-- TEXT SECTION follows --

GraphRAG Costs Explained: What You Need to Know
GraphRAG represents an innovative approach to powering Retrieval-Augmented Generation (RAG) applications, enabling organizations to extract unprecedented value from their complex datasets. However, unlike the relatively straightforward process of embedding and vectorizing data that most organizations use, constructing a graph requires additional effort and cost. This article provides a practical example to help you estimate the costs associated with building your own graph.
For those seeking a quick overview, here is an example to help build a sense of the cost per document analyzed. You can find an approximate calculation method for estimating the costs of your own datasets later in this article.
It is worth noting that LLM costs continue to be significantly optimized, and fine-tuned models specialized for building graphs are already being developed. When assessing an emerging technology, it is important to consider what business value these new capabilities unlock, and not allow the cost at a point in time prevent you making the most of these opportunities.
Why Use GraphRAG?
Typical RAG systems excel at retrieving specific pieces of information, such as:
What wattage does this product require to operate?
What was the revenue for FY24?
How can I sign up for this service?
However, they struggle when it comes to answering questions that require a comprehensive understanding of an entire document or a set of documents:
What are the key themes of this report?
What are all the products currently being supported by my API gateway?
List all the contractors that have completed work at this manufacturing site and tell me what level of certification they have.
This limitation arises because traditional retrieval systems return only isolated chunks of information. In contrast, a knowledge graph captures the relationships between various entities, objects, and systems, thereby providing a holistic understanding of the documents in a memory-efficient manner.
In this article, we use the novel “The Wizard of Oz” as our reference text to explore the costs associated with GraphRAG. You can see the graph representation of the novel visualized below.
What are the major costs of GraphRAG?
1. Building the Graph
If you have data that contains significant metadata, it can be straightforward to build a graph- for example, social media websites are able to create graph networks by identifying the relationships between people based on who they interact with. Developing a graph for unstructured data such as a novel or other text documents is much more difficult.

-- TEXT SECTION concluded --
-- DATASET EXCERPTS follows --

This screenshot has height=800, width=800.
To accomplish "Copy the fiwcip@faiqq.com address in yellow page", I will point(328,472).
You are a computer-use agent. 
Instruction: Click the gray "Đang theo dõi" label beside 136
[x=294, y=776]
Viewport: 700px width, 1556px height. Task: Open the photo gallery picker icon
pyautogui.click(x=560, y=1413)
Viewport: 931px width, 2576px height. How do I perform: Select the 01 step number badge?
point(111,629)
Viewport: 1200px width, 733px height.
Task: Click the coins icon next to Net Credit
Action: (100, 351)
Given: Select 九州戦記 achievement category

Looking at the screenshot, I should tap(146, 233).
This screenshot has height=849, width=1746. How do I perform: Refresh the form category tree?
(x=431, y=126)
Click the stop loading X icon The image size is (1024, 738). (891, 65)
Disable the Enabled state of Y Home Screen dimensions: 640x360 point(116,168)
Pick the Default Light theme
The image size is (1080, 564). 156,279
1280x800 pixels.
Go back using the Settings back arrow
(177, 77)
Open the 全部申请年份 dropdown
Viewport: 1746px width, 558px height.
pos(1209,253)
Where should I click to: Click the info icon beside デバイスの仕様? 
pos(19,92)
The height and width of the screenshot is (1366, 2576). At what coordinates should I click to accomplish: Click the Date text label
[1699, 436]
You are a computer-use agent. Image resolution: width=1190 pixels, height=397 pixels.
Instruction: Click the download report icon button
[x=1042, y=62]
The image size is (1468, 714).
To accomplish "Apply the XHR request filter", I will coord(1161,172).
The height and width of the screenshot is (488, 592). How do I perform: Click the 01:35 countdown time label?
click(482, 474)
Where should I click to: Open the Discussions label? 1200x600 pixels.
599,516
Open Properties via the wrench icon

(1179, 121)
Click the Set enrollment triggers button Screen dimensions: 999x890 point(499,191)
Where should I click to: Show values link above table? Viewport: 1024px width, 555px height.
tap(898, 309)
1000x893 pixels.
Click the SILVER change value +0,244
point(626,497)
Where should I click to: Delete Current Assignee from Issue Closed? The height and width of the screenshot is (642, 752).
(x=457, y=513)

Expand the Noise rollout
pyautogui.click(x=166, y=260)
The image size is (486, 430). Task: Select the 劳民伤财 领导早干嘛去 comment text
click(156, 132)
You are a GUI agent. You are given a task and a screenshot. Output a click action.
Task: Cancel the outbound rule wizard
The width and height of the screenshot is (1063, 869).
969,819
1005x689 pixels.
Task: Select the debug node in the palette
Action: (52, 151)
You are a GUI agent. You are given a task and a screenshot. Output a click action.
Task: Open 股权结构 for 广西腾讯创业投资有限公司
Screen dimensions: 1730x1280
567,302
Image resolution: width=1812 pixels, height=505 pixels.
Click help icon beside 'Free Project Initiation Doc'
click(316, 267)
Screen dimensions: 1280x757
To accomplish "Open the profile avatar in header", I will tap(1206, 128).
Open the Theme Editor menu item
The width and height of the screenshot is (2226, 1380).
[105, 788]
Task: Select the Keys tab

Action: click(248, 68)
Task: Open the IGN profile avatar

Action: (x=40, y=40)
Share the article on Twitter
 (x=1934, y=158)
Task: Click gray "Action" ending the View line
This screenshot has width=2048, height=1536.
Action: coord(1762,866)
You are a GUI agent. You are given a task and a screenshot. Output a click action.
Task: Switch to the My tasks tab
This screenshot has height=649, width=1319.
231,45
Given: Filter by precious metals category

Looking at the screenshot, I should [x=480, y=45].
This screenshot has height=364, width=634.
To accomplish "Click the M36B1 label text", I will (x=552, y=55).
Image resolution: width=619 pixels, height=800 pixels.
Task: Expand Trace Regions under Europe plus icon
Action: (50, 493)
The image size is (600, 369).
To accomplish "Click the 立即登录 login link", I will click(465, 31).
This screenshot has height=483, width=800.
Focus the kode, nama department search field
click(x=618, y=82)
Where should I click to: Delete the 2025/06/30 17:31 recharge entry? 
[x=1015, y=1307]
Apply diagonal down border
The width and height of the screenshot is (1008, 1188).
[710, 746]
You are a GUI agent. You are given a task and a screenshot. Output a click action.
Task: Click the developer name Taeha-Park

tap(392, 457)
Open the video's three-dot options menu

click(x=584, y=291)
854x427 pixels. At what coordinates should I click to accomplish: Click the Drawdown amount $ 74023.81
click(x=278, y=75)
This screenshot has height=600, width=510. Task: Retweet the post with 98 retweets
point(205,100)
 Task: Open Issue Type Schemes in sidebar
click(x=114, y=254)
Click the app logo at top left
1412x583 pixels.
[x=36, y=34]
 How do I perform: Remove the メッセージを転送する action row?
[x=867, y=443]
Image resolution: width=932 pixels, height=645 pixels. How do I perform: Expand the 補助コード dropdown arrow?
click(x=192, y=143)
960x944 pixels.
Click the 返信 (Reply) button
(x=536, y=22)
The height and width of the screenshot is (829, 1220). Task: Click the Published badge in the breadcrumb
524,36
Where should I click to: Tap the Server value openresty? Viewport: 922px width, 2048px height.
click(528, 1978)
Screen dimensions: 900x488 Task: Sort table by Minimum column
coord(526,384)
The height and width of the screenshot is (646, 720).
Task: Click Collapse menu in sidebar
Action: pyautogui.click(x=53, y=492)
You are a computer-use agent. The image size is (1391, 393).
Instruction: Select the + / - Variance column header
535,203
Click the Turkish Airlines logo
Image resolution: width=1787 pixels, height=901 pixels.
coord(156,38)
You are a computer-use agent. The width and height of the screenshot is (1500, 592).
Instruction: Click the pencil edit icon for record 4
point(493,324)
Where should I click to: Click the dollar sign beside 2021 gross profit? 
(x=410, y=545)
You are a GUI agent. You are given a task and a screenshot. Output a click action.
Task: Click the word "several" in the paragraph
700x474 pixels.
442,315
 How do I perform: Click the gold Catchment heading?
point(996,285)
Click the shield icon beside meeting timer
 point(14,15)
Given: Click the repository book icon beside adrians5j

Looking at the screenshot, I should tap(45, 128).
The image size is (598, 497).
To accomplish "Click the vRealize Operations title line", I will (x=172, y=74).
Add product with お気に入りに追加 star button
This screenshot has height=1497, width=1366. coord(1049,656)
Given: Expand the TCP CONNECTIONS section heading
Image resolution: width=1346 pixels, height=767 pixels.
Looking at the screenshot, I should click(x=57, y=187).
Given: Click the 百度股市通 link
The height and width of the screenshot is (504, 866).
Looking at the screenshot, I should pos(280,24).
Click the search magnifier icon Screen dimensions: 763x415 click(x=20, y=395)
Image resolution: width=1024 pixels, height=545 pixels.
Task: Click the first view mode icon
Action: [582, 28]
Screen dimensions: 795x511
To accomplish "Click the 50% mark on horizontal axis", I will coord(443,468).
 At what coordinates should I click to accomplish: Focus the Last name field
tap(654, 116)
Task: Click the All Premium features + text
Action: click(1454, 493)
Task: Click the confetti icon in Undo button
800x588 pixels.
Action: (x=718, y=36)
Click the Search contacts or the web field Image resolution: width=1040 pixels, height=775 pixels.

-- DATASET EXCERPTS concluded --

> TASK OBJECTIVE
Reproduce the stretch of the GraphRAG cost article from "Why Use GraphRAG?" through "for this service?", changing "revenue" to "net profit".

> RESULT OF THIS TASK
Why Use GraphRAG?
Typical RAG systems excel at retrieving specific pieces of information, such as:
What wattage does this product require to operate?
What was the net profit for FY24?
How can I sign up for this service?